CASTROVILLARI – La presunta brutta storia di violenze fisiche e psicologiche stroncata nel centro storico coriglianese di Corigliano-Rossano, nei confronti di un 59enne disabile, fisicamente menomato e costretto su una sedia a rotelle dalla sua condizione d’invalidità, da parte dei suoi stessi familiari.

Che saranno sottoposti a una perizia psichiatrica, come deciso dal collegio penale del Tribunale di Castrovillari (presidente Annamaria Grimaldi, a latere Mariarosaria Pugliese e Marianna Ferrante) che li sta giudicando, su richiesta del difensore degli stessi 3 imputati coriglianesi, l’avvocato Antonio Pucci.

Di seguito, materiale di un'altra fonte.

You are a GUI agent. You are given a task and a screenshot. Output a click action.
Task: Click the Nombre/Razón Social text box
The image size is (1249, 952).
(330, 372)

I familiari del disabile presunta vittima delle violenze si trovano tutt’e tre agli arresti domiciliari e nel processo a loro carico rispondono dell’accusa, contestata da parte del pubblico ministero Raffaela Di Carluccio D’Aniello, d’avere maltrattato per parecchio tempo il 59enne. L’uomo è parte civile nel processo, rappresentato dall’avvocato Giuseppe Vena, ed attualmente è collocato in una struttura sanitaria protetta.

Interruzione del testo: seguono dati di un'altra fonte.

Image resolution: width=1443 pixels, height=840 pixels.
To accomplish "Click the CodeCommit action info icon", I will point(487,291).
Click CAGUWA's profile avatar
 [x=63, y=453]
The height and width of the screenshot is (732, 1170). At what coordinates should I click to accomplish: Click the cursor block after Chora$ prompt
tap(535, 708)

Per l’accertamento psichiatrico, i giudici hanno conferito incarico al perito medico:

il fine è quello di accertare la capacità d’intendere e di volere degl’imputati al momento dei fatti, la loro capacità di stare in giudizio e la loro pericolosità sociale.

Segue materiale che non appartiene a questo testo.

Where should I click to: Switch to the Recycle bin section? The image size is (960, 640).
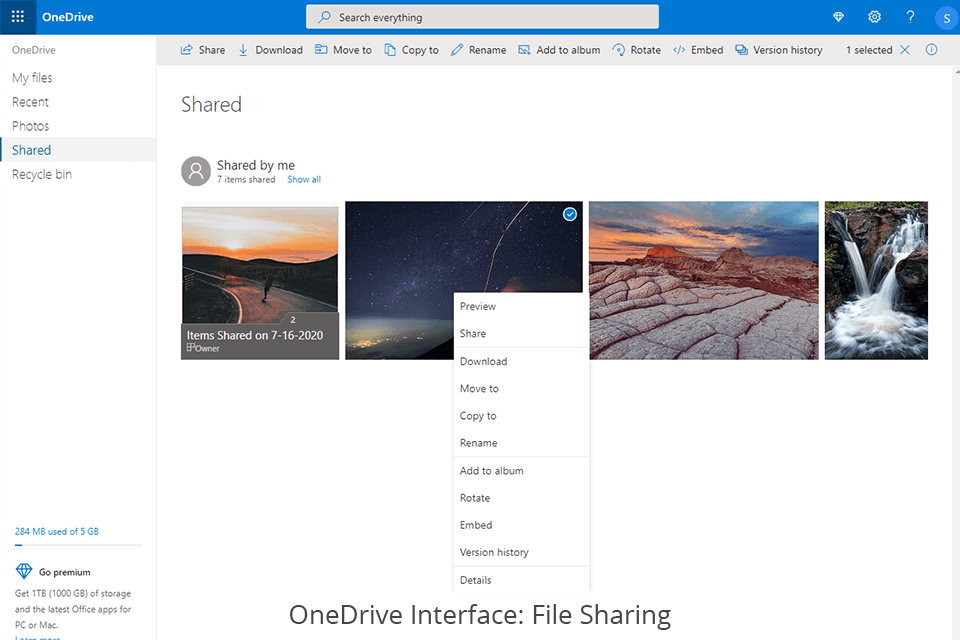point(41,173)
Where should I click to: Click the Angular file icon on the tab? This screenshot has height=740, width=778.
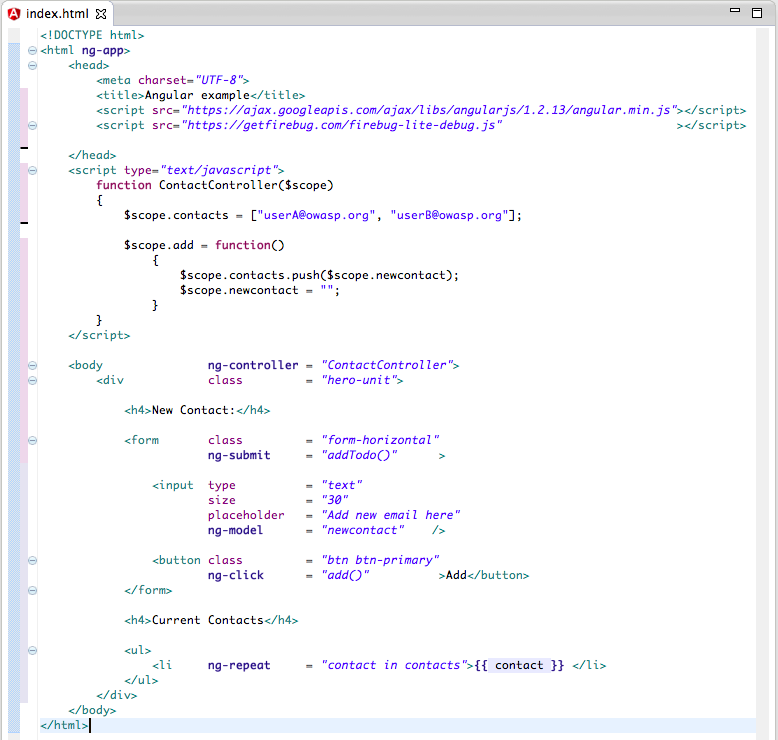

Alle scorse udienze del processo a loro carico sono state sentite in qualità di testimoni le assistenti sociali del Comune di Corigliano-Rossano, ch’erano intervenute successivamente alla diffusione dell’oramai famigerato video circolato su WhatsApp che ritraeva la presunta vittima mentre veniva picchiata con una cinghia, denutrita e sporca.